Boston-Dynamics-Boss

Damit Roboter gehen lernen, schubste er sein Kind

Digital
09.11.2019 06:01

Einer geht wie ein Hund, ein anderer könnte direkt den „Terminator“-Filmen entstammen und schlägt Purzelbäume: Roboter haben in den letzten Jahren enorme Fortschritte gemacht - und verdanken diese nicht zuletzt dem US-Unternehmen Boston Dynamics. In einem Interview verrät Firmenchef Marc Raibert nun, wie seine Roboter laufen lernten - und wie seine kleine Tochter unter seinem Job zu leiden hatte. Als sie gehen lernte, schubste er die Kleine nämlich, um zu sehen, ob sich seine Roboter nicht etwas von ihr abschauen könnten …
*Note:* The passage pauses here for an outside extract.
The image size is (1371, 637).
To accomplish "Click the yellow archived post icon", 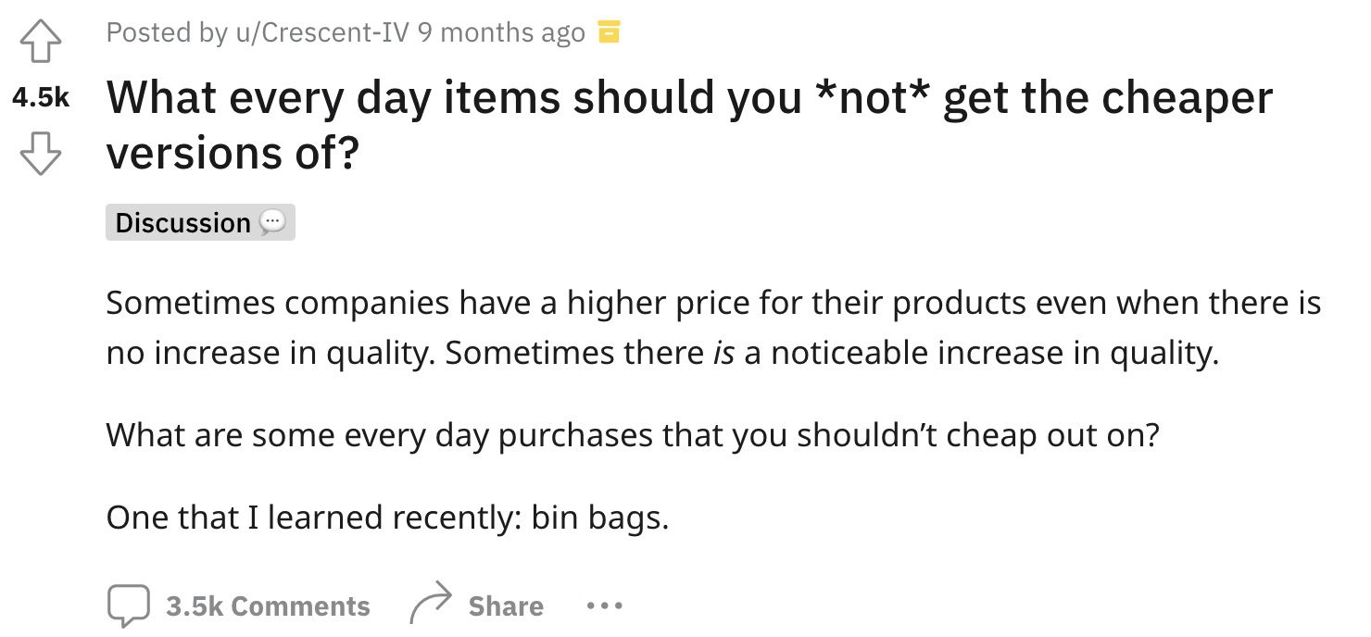I will pos(608,32).
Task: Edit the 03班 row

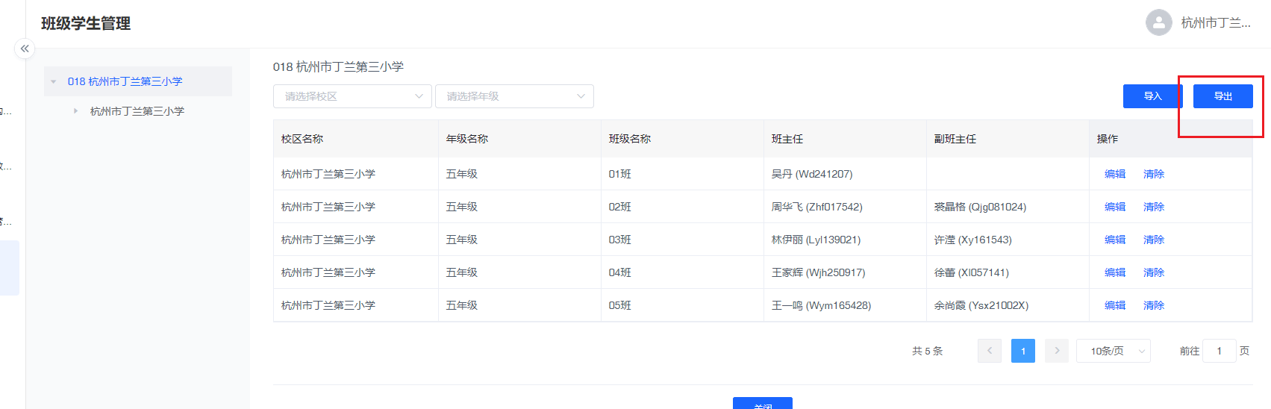Action: [1114, 240]
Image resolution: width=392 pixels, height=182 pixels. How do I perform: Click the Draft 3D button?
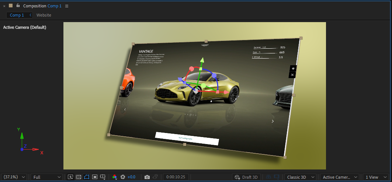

„Da gibt es wirklich ein Video, in dem ich meine Tochter geschubst habe, als sie etwa ein Jahr alt war - und böse Blicke erntete“, verrät Raibert im Interview mit der BBC. „Sie ist getaumelt und getorkelt, als sie lernte, das Gleichgewicht zu halten, und ich wollte sehen, was da passiert. Wir sind aber noch immer gute Freunde“, scherzt der Robo-Pionier.

Gelohnt hat es sich offensichtlich, wenn man einen Blick auf das Video oben wirft. Darin schlägt der Boston-Dynamics-Roboter Atlas Purzelbäume wie ein Turner - noch vor fünf Jahren wäre so etwas vollkommen undenkbar gewesen. Der Roboter im „Terminator“-Stil kommt nicht von Ungefähr: Die Ursprünge von Boston Dynamics liegen im militärischen Bereich, für den man Transportroboter und anderes Gerät entwickelte.

Boston-Dynamics-Chef Marc Raibert (Bild: APA/AFP/GETTY IMAGES/MICHAEL COHEN)
Boston-Dynamics-Chef Marc Raibert

Boston Dynamics hat Industrie als Kundschaft im Visier
Später wurde das Unternehmen, das noch keinen Gewinn gemacht hat, von Google und in weiterer Folge vom japanischen Hightech-Konzern Softbank übernommen. Heute hat man eher die Industrie als Kundschaft im Blick - und hofft, dass Boston-Dynamics-Roboter in Zukunft etwa in der Öl- und Bauindustrie für Inspektions- und Hilfstätigkeiten eingesetzt werden.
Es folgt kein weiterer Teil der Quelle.